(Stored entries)
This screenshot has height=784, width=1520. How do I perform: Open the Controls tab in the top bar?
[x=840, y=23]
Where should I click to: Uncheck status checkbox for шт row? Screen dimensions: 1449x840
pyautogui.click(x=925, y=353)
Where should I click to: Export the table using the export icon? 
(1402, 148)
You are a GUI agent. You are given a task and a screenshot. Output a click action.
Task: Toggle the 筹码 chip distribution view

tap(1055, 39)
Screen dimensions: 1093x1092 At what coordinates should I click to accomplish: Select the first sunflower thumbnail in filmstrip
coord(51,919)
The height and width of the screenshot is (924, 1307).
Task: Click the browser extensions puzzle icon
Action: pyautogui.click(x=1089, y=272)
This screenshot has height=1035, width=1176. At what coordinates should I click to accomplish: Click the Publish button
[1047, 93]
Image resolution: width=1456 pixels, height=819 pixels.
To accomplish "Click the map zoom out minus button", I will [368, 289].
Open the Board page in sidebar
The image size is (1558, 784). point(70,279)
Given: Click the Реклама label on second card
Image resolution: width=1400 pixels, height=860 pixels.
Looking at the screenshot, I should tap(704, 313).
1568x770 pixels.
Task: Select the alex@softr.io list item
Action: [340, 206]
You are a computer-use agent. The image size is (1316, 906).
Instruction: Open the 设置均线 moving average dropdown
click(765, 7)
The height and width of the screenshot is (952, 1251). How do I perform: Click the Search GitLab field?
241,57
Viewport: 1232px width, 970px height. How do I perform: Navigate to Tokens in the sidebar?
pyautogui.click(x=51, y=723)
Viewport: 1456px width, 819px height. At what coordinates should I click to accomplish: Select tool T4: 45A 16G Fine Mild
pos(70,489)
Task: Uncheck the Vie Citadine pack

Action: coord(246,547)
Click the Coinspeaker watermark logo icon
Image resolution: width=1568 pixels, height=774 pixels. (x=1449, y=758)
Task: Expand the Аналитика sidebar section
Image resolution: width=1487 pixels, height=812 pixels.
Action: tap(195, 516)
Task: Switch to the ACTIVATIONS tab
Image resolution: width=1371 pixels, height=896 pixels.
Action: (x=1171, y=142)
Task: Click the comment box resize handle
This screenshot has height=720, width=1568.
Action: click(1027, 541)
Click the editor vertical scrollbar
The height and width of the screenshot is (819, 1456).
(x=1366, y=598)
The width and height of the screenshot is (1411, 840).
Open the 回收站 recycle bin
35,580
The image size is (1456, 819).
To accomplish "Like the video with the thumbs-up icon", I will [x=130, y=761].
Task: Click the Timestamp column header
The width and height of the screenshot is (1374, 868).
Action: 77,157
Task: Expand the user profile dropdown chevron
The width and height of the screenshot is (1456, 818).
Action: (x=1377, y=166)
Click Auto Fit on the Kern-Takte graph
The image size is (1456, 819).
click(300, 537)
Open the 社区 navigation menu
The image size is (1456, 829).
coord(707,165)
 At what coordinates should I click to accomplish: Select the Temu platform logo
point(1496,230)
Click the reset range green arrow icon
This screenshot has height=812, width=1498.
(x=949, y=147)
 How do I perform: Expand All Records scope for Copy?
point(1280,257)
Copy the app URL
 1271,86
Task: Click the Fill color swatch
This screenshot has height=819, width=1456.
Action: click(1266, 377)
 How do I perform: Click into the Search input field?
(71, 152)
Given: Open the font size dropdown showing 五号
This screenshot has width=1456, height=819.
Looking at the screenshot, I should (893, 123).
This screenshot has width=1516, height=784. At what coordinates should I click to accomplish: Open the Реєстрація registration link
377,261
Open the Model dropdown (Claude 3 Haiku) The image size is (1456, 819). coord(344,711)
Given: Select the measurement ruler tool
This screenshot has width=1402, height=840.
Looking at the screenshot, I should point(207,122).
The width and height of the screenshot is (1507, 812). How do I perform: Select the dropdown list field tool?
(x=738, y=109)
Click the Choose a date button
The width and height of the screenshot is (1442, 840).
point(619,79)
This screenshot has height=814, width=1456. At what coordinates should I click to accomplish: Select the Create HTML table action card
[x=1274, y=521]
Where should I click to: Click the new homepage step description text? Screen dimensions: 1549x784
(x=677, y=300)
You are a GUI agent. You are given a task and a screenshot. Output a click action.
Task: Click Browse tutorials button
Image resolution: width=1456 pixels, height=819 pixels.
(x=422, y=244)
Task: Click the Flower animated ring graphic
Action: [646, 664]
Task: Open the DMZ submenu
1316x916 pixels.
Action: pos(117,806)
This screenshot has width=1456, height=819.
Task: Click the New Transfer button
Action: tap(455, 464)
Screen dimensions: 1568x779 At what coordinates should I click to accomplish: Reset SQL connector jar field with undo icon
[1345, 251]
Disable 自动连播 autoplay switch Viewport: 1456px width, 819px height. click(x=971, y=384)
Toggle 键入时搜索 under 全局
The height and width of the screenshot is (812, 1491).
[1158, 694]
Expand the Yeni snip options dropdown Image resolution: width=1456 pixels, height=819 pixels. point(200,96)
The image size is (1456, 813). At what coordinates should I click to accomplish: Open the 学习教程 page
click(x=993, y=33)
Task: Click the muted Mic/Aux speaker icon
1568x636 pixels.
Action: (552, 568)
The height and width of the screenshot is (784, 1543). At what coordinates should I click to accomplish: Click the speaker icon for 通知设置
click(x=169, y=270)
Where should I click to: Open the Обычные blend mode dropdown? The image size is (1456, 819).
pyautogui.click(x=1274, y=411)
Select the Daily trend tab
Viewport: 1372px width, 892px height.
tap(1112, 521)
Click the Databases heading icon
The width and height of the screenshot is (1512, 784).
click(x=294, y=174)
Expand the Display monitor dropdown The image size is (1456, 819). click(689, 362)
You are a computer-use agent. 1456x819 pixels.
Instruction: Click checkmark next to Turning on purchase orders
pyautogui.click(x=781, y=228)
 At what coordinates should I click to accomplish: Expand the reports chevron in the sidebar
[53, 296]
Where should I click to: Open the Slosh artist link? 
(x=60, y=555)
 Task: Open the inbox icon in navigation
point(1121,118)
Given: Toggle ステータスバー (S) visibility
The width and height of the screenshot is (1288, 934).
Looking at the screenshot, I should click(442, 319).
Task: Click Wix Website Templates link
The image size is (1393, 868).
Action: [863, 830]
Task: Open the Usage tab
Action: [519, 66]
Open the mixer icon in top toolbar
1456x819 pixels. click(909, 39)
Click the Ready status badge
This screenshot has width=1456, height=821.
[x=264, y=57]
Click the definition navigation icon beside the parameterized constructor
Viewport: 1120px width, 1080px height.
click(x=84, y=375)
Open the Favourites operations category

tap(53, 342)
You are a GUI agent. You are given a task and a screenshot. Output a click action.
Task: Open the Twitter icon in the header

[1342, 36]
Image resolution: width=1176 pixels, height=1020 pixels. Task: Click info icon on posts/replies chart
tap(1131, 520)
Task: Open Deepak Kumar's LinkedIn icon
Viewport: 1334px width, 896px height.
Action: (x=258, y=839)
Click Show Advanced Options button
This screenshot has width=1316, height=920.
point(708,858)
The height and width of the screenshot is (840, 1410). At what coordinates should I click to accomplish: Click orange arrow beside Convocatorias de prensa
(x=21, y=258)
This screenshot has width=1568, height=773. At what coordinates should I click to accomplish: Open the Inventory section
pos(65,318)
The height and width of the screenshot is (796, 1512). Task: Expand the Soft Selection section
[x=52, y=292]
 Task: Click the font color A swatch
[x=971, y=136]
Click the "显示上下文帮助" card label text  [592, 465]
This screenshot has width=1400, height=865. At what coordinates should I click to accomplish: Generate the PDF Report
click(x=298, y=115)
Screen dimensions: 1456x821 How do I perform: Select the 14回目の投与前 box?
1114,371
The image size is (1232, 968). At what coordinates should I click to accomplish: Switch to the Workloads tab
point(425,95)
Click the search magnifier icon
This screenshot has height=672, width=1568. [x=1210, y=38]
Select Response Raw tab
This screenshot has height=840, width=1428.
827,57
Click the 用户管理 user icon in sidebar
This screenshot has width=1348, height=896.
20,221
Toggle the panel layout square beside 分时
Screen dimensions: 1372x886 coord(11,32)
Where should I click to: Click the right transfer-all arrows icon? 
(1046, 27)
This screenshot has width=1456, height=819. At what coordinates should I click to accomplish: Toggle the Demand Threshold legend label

**Task**: All lines of the records containing "computer" should be shown.

**Solution for this problem**:
You are a computer-use agent. The image size is (1316, 906).
You are a computer-use agent. 1456x819 pixels.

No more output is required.